Надругательская эта подмена поначалу оскорбила Марину Васильевну.
— Тьфу! Черте что намалюют! — ворчала она, заметив нескладного человечка, невесть какими судьбами попавшего на «библейскую» землю.
Марина Васильевна то вглядывалась в благоговейные лица «узревшие чудо», то в смущенного Чарли, в знак приветствия приподнявшего над головой котелок. Ища объяснение баловству копииста, она вдруг подумала: «Человечек приходит, чтобы немного пожить, а его так затыркают, так замордуют, что он и не рад, что пришел».
— О, Господи! — вдруг осенило ее. — А ведь тот, кто на этой картинке и там — на большой… они оба — из одного рода-племени!

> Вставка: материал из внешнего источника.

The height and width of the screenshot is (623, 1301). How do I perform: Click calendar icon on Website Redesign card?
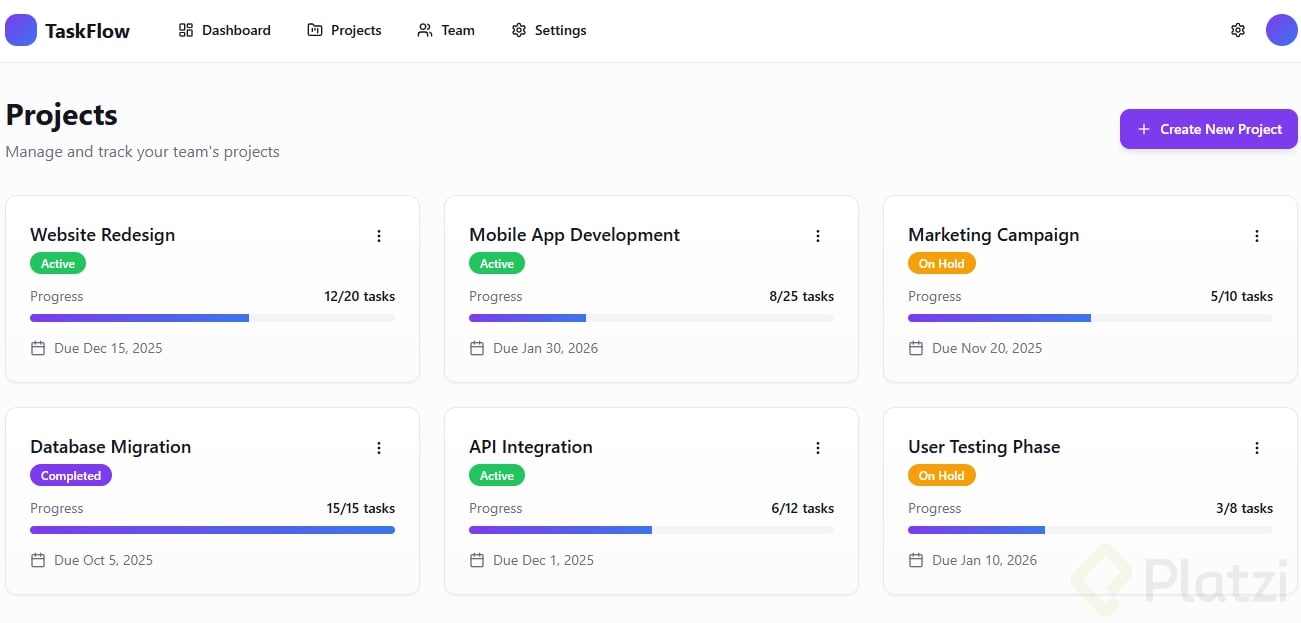pyautogui.click(x=38, y=348)
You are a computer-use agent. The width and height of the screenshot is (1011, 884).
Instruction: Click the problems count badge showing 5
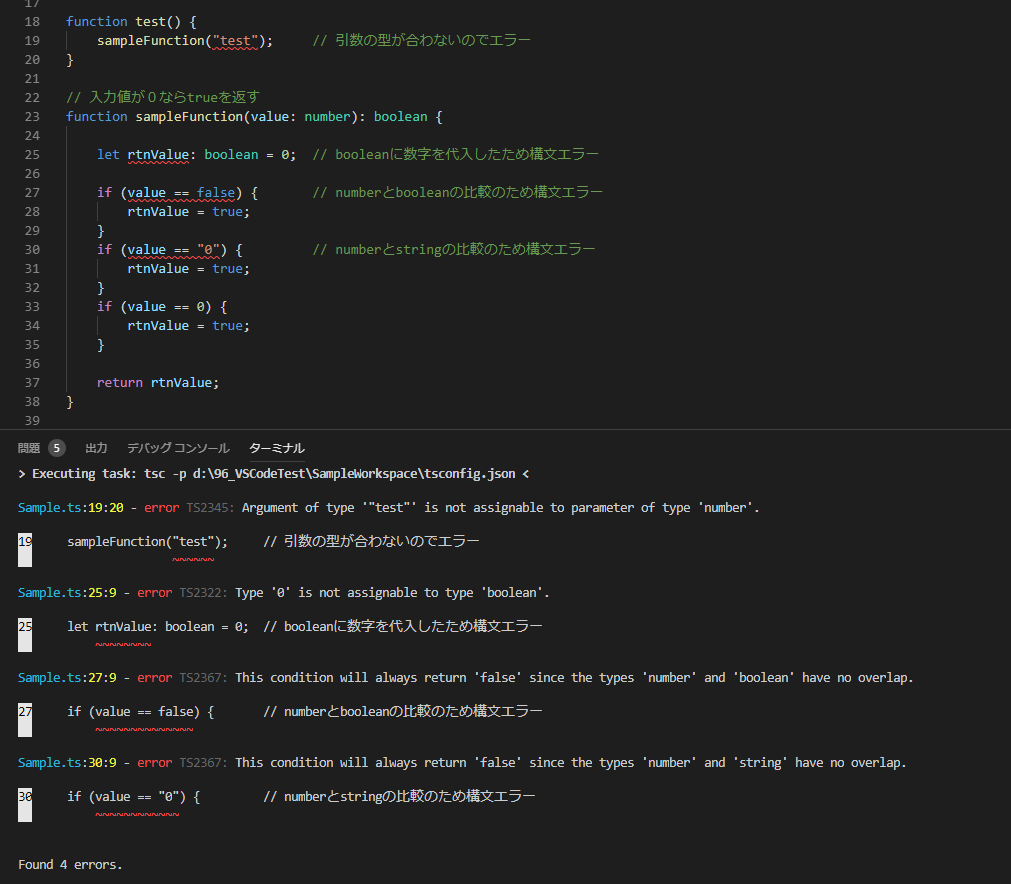click(x=57, y=447)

Врач пронесся мимо Ивана по коридору и исчез за последней дверью налево. Почувствовав, что стало мутить (как с похмелья), Ковалев прислонился к стене. Состояние было привычным, и ему захотелось взглянуть на сестру. Сделав шаг, ощущая в конечностях дрожь, он слегка приоткрыл створку двери и… замер, не смея пошевелиться.
Марина стояла боком к нему, заложив руки за спину, вытянувшись, точно подросток (пятки вместе, носочки врозь) и, вглядываясь в картинку на белой стене, покачивала осуждающе совершенно седой головой… Потом, вдруг, вся подалась назад. Глаза широко раскрылись. Лицо размягчилось и потеплело. Грудь задрожала от прерывистого дыхания. Руки сначала уперлись в бока, а затем, полусогнутые, повисли вдоль тела, сотрясаясь с ним в такт.
Она смеялась, закатывалась от смеха. Пыталась остановиться, однако «поток прорывал запруду». Да можно ли было назвать это «смехом». Брызнули слезы, сопровождавшие радостное и мучительное толчками идущее из глубины извержение чувств. С ней что-то происходило. Тело, будто во сне, обретало легкость пугающую. Все погружалось в туман. Ей казалось, она умирает.
Ноги Ивана вросли в половицы: перед картиной, то замирая, то содрогаясь в предчувствии невыразимого счастья, привстала на цыпочках хрупкая девочка с утренним светом в глазах.